1863. AU CONSEILLER PRIVE DE GUERRE EICHEL A CAMENZ.

Graf Otto Podewils berichtet, Haag 18. Mai, über eine Unterredung mit Chesterfield. „Je n'ai oublié aucune raison que j'ai cru propre à impressionner sur l'esprit de ce ministre, mais j'ai remarqué avec chagrin qu'elles n'ont pas fait grand effet, et je crois, Sire, que le parti de la cour de Londres est pris de ne plus insister auprès de celle de Vienne sur les propositions de Votre Majesté.“

Mardefeld berichtet, Petersburg 12. Mai, dass Woronzow ihm gegenüber dem Wunsche Ausdruck gegeben hat, er möge die Mediation der Kaiserin von Russland officiell anrufen.

[Camenz, 26 mai 1745].

Cela est fort bien. Il ne doit plus parler de paix ni d'accommodement à Chesterfield ni à personne. Nous sommes à la veille d'une bataille; quand elle sera passée, je lui donnerai des ordres selon lesquels il se conduira alors.

Fr.

Je fais des dépenses excessives pour la Russie; je n'en puis plus faire. Nous sommes à la veille d'une action générale; si nous sommes heureux, nous irons en Saxe, en arrive tout ce qui pourra, et alors, pour empêcher les secours de la Russie, la banque de Leipzig m'en fournira les moyens.

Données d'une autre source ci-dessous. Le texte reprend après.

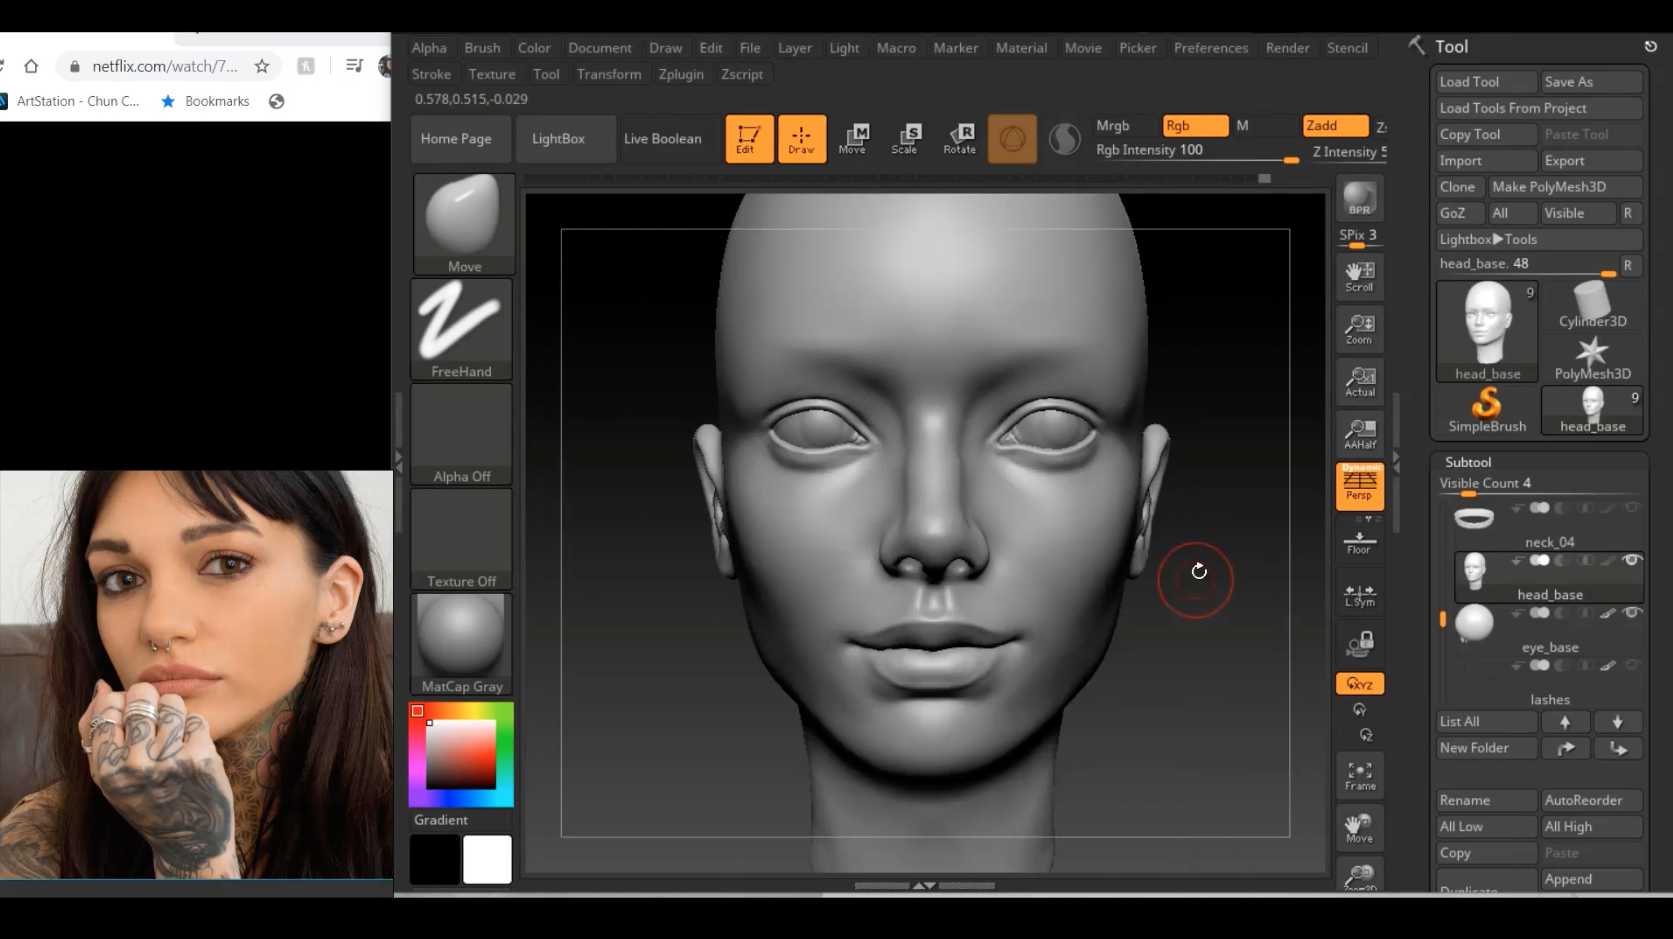Image resolution: width=1673 pixels, height=939 pixels.
Task: Open the Zplugin menu
Action: pyautogui.click(x=680, y=74)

Comme nous sommes à la veille d'une action décisive, il me semble qu'il n'est pas temps de parler de médiation, les Saxons et les Autrichiens sont entrés hier en Silésie, et nous ferons notre devoir pour les en chasser. Dès que l'affaire sera finie, nous tomberons avec un corps qui est tout prêt, sur la Saxe, et Mardefeld pourra dire alors: ne l'ai-je pas prédit? Enfin, je ne puis me déterminer, à présent, à la médiation de la Russie et aux conditions que l'on pourra proposer, qu'après avoir vu la décision de notre sort.

Federic.

Nach der eigenhändigen Aufzeichnung am Rande der Berichte. Demgemäss Immediaterlasse an O. Podewils und Mardefeld, Camenz 26. Mai.